You can have Claude Code draft these from templates, but the final read must be yours. Pay special attention to refund and cancellation policies — they define how future disputes resolve.
For SEO, aim for the minimum this week: per-page metadata generated through generateMetadata, and an OGP image for every page. A generic OGP is fine — what is not fine is no OGP, because SNS shares then fall flat and you lose your earliest inbound.
Week 9: Private beta, then a soft launch
The first half of Week 9 is a private beta with 5-10 people you know. The second half is a soft launch on SNS.
The beta's most important job is to confirm payments complete end to end. On one of my own launches, I forgot to distinguish between tip and premium metadata at the Stripe Checkout layer, and tip purchases accidentally unlocked every premium article. You cannot catch bugs like this without running real charges. Do at least one real payment per plan type.
During the soft launch, polish the screens a paying customer sees first — thank-you page, receipt instructions, and a quick "how to use it now" card. Bad first impressions kill referrals before they happen.
Phase 4: Monetize and improve (Weeks 10-12)
Week 10: Your first 100 paying users
By launch week, you want at least three inbound paths live. In my own experience, the paths that actually delivered users early were:
- Announcements on my own SNS (Instagram, X, Threads)
- Funnels from my existing sites or apps
- Posts in places where the target user already hangs out (Reddit, Discord, note, Zenn)
Do not count on "Claude Code writes blog posts and SEO picks us up." Search ranking needs three months minimum to stabilize, which is outside our 12-week horizon. For the first 100 users, you reach out to people actively.
Week 11: Data-driven improvements
Once some paying users exist, Week 11 is analysis and iteration. Three numbers matter: landing-page bounce rate, free-to-paid conversion rate, and paid retention.
Have Claude Code write the Supabase queries:
Write SQL against these tables for the last 7 days:
- visitors: landing page visits
- signups: free sign-ups
- purchases: paid conversions
- churn_7d: users who churned within 7 days of purchase
Looking at these numbers every day is what separates a product that improves from one that stalls.
Week 12: Design the next 12 weeks
The final week is not about the current product. It is about designing the next 12 weeks.

What needs to be done: Say whether each statement agrees with the launch plan, answering yes or no and quoting the words that decide it: (a) The private beta takes place in the second half of Week 9. (b) Search ranking needs at least three months to stabilize. (c) A generic OGP image is acceptable. The data items that come next are separate from the launch plan.

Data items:
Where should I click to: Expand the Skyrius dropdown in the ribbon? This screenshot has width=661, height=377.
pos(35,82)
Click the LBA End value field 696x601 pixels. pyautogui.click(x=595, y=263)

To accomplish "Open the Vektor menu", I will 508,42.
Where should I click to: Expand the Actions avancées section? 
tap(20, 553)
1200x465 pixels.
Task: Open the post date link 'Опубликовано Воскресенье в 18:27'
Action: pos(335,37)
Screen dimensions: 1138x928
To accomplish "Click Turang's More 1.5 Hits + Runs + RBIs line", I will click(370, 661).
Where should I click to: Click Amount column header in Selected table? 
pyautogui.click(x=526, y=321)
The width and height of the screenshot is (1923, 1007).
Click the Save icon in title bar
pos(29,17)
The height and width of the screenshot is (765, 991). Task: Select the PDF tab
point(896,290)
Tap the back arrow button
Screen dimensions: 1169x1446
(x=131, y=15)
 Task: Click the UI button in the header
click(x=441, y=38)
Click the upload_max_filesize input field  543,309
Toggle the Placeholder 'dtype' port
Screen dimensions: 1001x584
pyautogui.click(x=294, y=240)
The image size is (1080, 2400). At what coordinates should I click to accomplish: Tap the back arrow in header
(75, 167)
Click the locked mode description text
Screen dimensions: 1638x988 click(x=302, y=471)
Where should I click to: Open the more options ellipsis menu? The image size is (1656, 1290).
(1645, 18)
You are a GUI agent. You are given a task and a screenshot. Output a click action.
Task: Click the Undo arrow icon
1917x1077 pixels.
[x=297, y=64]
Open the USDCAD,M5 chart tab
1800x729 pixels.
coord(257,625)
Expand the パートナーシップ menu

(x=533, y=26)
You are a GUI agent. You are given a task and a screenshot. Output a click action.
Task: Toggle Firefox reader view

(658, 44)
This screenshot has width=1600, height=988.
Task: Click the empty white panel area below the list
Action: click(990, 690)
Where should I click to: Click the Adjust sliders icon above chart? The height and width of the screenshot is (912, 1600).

Exercise answer:
(a) No: "The first half of Week 9 is a private beta with 5-10 people you know."
(b) Yes: "Search ranking needs three months minimum to stabilize"
(c) Yes: "A generic OGP is fine"